When news of sexual assault on younger players by older ones ended the season for the Sayreville High School football team in New Jersey in the fall of 2014, the favorite buzzword in the air was the “culture” of the football program. It was bad, or so the media reported.
During the 2014 Nonprofit Risk Summit, Diana Del Bel Belluz of Risk Wise Inc., said that culture is much more than a word. It is the sum of the values, beliefs, attitudes and behaviors shared by a group of people.

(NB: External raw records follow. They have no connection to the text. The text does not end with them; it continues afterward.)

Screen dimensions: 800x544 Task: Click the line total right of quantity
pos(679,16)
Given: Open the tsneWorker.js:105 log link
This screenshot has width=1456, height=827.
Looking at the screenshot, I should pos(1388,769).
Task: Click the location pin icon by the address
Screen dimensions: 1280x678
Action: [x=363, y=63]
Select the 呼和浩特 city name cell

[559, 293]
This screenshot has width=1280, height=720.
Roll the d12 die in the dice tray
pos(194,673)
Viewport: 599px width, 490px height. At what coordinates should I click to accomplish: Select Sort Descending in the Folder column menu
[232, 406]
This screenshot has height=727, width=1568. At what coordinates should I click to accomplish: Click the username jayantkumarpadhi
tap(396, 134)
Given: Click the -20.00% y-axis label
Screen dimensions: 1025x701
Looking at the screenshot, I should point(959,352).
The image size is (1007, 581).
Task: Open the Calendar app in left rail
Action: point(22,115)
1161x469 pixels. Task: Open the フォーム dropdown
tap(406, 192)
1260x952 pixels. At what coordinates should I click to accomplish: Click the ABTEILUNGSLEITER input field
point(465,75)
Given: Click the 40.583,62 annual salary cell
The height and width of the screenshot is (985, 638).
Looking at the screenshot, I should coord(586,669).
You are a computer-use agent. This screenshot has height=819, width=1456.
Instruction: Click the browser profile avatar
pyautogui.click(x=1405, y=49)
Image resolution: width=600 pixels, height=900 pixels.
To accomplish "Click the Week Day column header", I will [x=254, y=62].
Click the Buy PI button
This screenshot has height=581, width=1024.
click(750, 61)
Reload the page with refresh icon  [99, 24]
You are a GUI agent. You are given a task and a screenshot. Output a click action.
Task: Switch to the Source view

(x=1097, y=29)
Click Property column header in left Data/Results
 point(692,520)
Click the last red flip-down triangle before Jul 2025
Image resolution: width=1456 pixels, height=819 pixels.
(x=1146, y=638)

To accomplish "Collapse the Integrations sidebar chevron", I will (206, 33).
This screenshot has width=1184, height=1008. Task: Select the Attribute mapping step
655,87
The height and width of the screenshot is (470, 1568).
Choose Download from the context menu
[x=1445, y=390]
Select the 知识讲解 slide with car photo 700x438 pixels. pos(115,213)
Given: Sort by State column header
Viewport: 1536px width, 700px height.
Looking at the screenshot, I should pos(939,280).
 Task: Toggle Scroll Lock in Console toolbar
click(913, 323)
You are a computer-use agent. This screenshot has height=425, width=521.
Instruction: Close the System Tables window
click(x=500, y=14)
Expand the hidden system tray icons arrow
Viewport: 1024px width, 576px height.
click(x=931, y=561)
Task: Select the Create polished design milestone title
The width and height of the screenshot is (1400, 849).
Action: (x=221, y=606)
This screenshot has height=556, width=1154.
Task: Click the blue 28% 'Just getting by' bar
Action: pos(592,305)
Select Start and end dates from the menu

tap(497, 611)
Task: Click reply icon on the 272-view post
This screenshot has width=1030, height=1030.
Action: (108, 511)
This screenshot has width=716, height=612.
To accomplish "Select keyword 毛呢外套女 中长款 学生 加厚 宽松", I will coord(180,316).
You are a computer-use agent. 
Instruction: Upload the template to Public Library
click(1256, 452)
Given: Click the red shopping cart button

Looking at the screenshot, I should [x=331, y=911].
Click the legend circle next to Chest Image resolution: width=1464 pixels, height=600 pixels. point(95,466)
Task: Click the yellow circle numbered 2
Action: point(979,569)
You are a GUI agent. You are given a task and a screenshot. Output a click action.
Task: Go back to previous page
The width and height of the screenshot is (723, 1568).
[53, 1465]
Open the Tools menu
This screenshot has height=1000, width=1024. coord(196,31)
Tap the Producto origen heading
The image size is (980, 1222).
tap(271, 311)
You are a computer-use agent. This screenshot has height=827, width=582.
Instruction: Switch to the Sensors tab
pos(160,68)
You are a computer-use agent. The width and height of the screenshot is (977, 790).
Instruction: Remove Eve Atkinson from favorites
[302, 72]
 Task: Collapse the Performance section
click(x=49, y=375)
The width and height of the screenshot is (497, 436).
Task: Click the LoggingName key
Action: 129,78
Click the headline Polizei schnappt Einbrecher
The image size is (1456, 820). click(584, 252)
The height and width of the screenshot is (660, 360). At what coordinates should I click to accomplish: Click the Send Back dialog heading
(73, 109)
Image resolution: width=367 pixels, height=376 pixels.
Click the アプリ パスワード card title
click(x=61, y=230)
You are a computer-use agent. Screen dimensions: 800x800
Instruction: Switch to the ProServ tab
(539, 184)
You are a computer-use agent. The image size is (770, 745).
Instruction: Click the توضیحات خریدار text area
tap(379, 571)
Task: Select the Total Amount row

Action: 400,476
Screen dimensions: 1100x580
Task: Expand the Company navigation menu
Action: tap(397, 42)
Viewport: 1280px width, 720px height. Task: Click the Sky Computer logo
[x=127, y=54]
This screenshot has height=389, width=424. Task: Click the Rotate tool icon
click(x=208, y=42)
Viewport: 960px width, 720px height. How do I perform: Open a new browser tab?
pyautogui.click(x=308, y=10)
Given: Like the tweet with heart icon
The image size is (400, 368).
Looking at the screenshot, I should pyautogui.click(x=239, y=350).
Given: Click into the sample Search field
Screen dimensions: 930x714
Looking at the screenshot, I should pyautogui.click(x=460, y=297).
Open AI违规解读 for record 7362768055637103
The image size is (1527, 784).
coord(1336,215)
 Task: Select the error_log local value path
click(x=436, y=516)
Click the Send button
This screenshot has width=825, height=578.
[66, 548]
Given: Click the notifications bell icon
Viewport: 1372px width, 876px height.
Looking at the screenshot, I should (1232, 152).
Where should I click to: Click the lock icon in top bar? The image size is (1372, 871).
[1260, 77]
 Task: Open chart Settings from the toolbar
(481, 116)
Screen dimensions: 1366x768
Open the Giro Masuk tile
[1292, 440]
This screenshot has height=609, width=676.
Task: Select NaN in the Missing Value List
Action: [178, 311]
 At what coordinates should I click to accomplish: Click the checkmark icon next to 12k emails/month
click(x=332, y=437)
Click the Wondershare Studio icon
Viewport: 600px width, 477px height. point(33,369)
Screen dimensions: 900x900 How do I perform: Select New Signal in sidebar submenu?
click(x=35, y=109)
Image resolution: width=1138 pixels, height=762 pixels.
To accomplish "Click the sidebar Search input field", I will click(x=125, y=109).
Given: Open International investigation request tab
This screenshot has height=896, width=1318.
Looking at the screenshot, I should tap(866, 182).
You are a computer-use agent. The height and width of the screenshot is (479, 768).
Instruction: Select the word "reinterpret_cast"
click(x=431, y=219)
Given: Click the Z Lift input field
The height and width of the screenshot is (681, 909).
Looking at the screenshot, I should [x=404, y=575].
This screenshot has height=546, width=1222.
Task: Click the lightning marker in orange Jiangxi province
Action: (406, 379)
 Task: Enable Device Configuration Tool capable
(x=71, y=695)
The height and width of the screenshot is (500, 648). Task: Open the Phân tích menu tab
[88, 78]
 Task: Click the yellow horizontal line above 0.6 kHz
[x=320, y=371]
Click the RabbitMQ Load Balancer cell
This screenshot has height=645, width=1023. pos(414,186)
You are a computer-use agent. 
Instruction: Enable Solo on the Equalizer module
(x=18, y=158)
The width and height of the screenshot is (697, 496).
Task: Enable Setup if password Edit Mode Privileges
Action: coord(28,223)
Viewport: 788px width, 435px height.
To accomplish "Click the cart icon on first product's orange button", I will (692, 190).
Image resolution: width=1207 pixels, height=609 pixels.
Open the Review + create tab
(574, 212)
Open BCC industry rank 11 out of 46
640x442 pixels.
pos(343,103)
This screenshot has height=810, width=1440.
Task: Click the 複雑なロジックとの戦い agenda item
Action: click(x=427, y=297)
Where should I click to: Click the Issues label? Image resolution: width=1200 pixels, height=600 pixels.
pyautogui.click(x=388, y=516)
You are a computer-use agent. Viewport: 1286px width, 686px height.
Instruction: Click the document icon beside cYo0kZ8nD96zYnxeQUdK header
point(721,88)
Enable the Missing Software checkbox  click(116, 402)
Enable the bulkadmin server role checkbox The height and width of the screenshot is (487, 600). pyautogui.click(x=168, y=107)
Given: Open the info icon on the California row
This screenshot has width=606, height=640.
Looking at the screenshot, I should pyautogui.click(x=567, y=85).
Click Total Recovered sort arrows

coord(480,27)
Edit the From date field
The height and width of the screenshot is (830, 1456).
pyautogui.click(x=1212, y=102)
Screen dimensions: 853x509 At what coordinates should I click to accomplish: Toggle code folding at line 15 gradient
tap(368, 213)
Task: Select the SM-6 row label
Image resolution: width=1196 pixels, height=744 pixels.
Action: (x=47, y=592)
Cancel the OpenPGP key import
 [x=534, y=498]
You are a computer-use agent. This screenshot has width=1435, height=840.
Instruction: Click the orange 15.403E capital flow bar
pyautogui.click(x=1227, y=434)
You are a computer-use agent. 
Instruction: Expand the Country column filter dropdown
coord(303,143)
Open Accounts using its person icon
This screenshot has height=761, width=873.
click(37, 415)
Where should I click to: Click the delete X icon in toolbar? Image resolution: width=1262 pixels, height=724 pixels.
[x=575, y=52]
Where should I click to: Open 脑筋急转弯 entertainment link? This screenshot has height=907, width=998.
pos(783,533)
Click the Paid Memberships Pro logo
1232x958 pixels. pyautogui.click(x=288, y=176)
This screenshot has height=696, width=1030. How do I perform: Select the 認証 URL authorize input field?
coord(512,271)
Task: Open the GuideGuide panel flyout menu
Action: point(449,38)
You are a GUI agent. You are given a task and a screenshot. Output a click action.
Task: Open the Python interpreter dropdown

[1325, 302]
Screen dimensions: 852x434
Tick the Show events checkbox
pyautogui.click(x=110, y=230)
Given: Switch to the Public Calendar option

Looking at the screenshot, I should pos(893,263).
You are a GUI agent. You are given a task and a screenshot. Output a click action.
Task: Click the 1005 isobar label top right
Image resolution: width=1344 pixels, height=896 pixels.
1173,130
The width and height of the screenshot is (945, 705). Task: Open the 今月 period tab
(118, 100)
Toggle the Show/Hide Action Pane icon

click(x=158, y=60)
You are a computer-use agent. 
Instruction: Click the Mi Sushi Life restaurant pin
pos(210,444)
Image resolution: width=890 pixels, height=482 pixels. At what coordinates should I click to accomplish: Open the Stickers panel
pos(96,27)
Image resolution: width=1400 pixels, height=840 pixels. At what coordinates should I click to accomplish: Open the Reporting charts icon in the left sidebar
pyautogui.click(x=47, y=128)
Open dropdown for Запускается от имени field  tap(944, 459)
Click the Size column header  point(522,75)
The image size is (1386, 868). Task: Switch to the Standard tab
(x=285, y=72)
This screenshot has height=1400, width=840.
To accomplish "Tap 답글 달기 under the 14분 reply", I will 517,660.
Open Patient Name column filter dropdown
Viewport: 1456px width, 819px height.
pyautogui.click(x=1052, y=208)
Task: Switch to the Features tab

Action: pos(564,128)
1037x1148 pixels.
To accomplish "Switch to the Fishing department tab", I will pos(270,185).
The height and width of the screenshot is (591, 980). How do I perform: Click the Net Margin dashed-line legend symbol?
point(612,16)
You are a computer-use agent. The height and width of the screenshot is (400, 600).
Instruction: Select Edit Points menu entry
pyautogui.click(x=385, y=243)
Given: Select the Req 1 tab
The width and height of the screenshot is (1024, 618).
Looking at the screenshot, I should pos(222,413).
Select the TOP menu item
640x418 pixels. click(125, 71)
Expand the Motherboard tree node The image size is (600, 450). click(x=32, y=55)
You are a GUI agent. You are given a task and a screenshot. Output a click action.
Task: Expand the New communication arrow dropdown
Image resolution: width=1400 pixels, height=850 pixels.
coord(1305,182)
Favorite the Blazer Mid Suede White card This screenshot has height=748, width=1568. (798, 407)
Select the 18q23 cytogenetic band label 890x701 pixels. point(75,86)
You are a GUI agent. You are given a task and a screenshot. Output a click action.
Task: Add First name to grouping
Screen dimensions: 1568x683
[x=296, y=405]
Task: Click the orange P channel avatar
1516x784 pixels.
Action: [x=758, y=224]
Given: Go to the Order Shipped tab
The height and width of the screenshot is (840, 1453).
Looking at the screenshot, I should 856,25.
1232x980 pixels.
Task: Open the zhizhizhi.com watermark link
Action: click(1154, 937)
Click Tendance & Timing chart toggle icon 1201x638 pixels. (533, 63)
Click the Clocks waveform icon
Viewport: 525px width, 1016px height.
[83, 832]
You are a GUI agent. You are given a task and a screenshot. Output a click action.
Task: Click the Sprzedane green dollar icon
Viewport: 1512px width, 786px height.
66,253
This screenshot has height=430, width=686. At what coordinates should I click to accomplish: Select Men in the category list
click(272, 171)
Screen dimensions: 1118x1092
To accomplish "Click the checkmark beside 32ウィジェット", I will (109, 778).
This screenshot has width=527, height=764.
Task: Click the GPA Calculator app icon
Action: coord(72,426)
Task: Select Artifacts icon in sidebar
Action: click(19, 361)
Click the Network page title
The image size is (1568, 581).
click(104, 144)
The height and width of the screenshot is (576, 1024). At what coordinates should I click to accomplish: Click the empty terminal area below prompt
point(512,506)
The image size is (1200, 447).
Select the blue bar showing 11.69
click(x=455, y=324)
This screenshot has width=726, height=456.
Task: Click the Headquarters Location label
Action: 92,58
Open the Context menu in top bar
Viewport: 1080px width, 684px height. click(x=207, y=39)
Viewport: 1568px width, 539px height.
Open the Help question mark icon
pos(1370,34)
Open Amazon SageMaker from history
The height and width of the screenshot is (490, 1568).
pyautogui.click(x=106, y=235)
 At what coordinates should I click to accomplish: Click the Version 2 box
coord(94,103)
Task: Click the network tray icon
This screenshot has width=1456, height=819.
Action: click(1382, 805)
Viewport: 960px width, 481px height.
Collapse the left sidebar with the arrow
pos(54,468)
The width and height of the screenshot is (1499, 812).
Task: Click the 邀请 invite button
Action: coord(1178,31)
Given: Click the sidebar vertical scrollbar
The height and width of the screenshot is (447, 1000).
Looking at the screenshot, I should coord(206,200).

Essentially, it is an organization’s personality, and although it can’t be seen, it influences productivity and team members’ willingness to pull together and persevere to overcome the inevitable challenges in a nonprofit workplace.
Del Bel Belluz said culture is reflected in:
- How employees behave an interact;
- Whether and how employees hold one another accountable;
- How staff define good enough vs. going the extra mile; and,
- The tone (motivating or deflating) of communication, e.g. spoken communication, from one-on-one conversations to group discussion at staff meetings, or written communication, from short text or instant messages to announcements of changes in policy sent to large groups via email.
- Further, failure to pay attention to culture risk serious consequences:
- Low commitment to mission;
- Ineffective, nonexistent or insincere teamwork;
- High turnover and frequent use of sick leave; and,
- Frequent crisis events caused by poor communication or lack of coordination.